TableFlow allows to represent a Kafka topic as a table in Apache Iceberg or Delta Lake format. It becomes the mediation layer between operational data and analytical data zone. It is using the schema registry to get the schema definition of the table. It addresses a unified storage view on top of object storage.

Kafka topic is the source of truth of the data. Tableflow supports the open table format: a table and catalog for analytics. It is part of the data as a product architecture.

For Data engineers in data lakehouse environment, kafka topic is seen as table.

Pain

The classical high level view to move data from Kafka topics to lake house often rely on complex ETL pipelines, manual data wrangling, and custom governance processes. It is error prone work to map each one into an Iceberg table by hand.

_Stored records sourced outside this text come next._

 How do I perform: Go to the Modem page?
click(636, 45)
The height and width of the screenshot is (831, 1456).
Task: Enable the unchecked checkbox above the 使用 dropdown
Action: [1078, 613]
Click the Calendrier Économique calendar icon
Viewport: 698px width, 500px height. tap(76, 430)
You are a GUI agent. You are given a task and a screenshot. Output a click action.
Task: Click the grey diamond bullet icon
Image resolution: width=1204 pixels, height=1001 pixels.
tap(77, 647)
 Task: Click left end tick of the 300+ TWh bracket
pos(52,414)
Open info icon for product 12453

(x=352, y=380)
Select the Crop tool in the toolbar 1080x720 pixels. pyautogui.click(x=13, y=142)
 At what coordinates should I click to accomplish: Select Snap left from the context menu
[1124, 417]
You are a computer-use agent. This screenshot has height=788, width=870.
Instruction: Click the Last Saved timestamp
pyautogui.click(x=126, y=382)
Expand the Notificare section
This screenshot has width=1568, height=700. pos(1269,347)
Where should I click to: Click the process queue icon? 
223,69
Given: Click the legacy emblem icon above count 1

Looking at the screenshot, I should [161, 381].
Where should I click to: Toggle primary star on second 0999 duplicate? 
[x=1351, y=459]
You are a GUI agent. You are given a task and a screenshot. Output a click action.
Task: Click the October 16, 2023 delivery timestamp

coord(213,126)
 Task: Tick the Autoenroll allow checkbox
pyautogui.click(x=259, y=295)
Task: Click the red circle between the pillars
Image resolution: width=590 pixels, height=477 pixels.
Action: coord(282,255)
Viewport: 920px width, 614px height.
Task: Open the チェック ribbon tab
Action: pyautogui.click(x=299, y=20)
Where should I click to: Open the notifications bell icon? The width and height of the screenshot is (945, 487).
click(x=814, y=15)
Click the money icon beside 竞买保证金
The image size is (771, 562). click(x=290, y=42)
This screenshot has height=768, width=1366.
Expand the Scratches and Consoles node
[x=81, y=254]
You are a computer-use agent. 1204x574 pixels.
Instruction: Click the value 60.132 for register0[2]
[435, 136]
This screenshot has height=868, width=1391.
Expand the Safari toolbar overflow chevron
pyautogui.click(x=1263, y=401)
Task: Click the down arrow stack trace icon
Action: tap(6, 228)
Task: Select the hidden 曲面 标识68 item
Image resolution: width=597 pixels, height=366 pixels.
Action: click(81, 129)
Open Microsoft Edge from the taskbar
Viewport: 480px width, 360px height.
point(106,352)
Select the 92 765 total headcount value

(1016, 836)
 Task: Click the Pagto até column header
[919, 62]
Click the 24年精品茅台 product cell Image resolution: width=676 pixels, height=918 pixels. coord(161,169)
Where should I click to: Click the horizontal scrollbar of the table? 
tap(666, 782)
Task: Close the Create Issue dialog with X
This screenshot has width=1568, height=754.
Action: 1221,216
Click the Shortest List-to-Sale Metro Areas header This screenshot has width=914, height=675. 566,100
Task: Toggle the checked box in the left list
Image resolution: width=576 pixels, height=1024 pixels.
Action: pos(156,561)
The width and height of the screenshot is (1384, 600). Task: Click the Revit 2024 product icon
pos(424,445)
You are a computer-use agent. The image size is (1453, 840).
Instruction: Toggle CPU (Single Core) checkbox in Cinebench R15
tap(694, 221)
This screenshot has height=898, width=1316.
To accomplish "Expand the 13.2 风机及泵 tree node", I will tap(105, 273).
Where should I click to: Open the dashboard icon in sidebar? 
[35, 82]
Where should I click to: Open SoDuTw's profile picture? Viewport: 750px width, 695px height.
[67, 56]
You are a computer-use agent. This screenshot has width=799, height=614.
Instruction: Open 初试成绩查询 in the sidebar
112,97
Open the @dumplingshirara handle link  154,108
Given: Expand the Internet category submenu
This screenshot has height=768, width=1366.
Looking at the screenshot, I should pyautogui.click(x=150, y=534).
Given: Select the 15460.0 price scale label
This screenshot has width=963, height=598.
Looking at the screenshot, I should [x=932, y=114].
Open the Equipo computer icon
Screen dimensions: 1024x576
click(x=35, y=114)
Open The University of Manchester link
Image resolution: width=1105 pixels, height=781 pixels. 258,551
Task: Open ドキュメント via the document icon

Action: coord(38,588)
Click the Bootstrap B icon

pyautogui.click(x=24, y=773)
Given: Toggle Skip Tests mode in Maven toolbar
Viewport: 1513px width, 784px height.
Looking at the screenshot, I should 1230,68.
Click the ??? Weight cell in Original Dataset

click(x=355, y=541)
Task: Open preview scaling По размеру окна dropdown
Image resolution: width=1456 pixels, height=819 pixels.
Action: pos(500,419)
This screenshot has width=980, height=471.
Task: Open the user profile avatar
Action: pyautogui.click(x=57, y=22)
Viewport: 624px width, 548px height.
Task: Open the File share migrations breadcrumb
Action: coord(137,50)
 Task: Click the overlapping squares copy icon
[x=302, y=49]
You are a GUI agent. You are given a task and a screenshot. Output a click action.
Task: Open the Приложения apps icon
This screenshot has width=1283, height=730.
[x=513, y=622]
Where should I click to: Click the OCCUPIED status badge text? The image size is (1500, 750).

  • At the ingestion layer the type conversion, schematization, synchronize metadata to catalog, perform tables management
  • The bronze landing zone will have raw tables with Iceberg Metadata.
  • At the data preparation layer the ELT batch processing addresses deduplication, business metric creations, enforcing business rules and constraints.
  • A lot of infrastructure to manage to consume the data out of Kafka, use custom program to transform to Iceberg and Parquet tables.

Value Propositions

  • It is a Cloud service, per region.
  • The data from the topic is moved to object storage in parquet format with Iceberg metadata.
  • Need to bring your own object storage (s3 bucket) or use Confluent Cloud internal storage which is on top of Object Storage
  • Work with private network, using gateway private endpoints to S3. No traffic over public internet.
  • Data refreshness is down to 15mn, default 6 hours. For higher need, it can read from broker directly, at the minute level.
  • Start from the earliest offset.
  • Can compact multiple small files in bigger file.
  • It keeps track of committed osffset in iceberg.
  • Write data as encrypted at source level.
  • Charge for sink connector and egress is waived, pricing is based on per topic/hour and GB processed.
  • When using both Iceberg and Delta metadata, the data will not be duplicated in the S3 bucket.
  • This is a simple to setup by enabling Tableflow synching at the Kafka topic level.
  • Support Upsers semantic

Current limitations

  • DLQ not supported yet
  • Iceberg format is not supported in Databricks
  • No support of json-registry
  • Catalog integration through private link
  • Debezium CDC support

Architecture

  • Kafka cluster on Confluent Cloud
  • Tableflow capability
  • S3 access policy and service role
  • The data is visible into the bucket after 15mn or 250MB filled.
  • 300 MBs per kafka partition uncompressed payload
  • Busy topic the quicker the data will be visible in the table

Special Capabilities

  • Upserts: update on the same key- Tombstone records are supported as Delete operation
  • High performance unbound deduplication window
  • Supports: 8+ B Unique rows per table
  • DLQ: events that fails to materialize to the table are logged in a separate destination: this is relevant for zero tolerance for data loss. Each topic may have its own DLQ.

Persisted Data in S3

  • Keep metadata of records in original topic like topic name, timestamp and offset.

External query

  • Need to define a catalog like AWS Glue, Databricks Unity Catalog: The Cluster Id will become the database in Glue.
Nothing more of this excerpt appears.